A Novel Method of Building Concrete Sewers and Subways.
A new method of constructing concrete sewers and subways by means of a movable and adjustable mould is shown in the annexed illustration. This mould is constructed of sheet metal, preferably steel, rolled to the required size and shape, with the edges overlapping, but not welded or riveted. The forward portion, as will be seen by reference to Figs. 1 and 3, slopes gradually from the top to a point on the lower circumference, and is covered by a metal cap riveted at one side only, to allow of contraction and expansion.
Figs. 1 and 2 show the mould with the means for moving, and Fig. 4 is a plan view showing a series of toggle joints attached to the sides of the mould and connected with a rod furnished with a screw, by means of which all of the toggles may be moved simultaneously, so as to either expand or contract the mould as may be required.
In the construction of all concrete work there are two essentials. There must be continuous construction to insure unity, and every portion of the work must be accessible for tamping. In the construction of a hollow cylinder—especially in a narrow excavation—the convexity of the mould interferes to prevent access to a portion of the tube upon the lower side if the line of construction be vertical.

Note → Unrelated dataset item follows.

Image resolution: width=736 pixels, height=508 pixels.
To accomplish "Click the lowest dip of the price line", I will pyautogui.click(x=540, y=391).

The effective feature of this invention is the inclining of the line of construction to the plane of the tube at such a small angle as to bring every portion of the cylinder within reach while the constant movement of the mould makes the construction continuous, and insures a perfect bond.
In operating, the mould is placed in position and expanded to the full size required. The concrete is then filled in before and around it, and tamped in place, the tapering front of the mould, as it moves forward, determining the line of construction, and permitting every portion of the tube to be reached and tamped as laid.
The mould may be moved at the rate of say one foot per minute, carrying the construction forward at that speed, and leaving behind a perfectly constructed tube formed about it. By means of the interior mechanism, after any interval of suspension of the work, the diameter of the mould may be slightly diminished, when it is easily moved forward into place, and again expanded to full size and the work resumed.
In loose or sandy soil there is used in connection with the mould a frame termed the “shaper,” consisting of a hollow cylinder, the complement of the mould in form, which is placed within the excavation in advance of the mould, but in a reverse position, to hold the earth in place. Thus the pointed end of the mould enters between the side arms of the shaper, and the concrete is laid in the intervening space. The shaper is not shown in the drawing, but will be readily understood.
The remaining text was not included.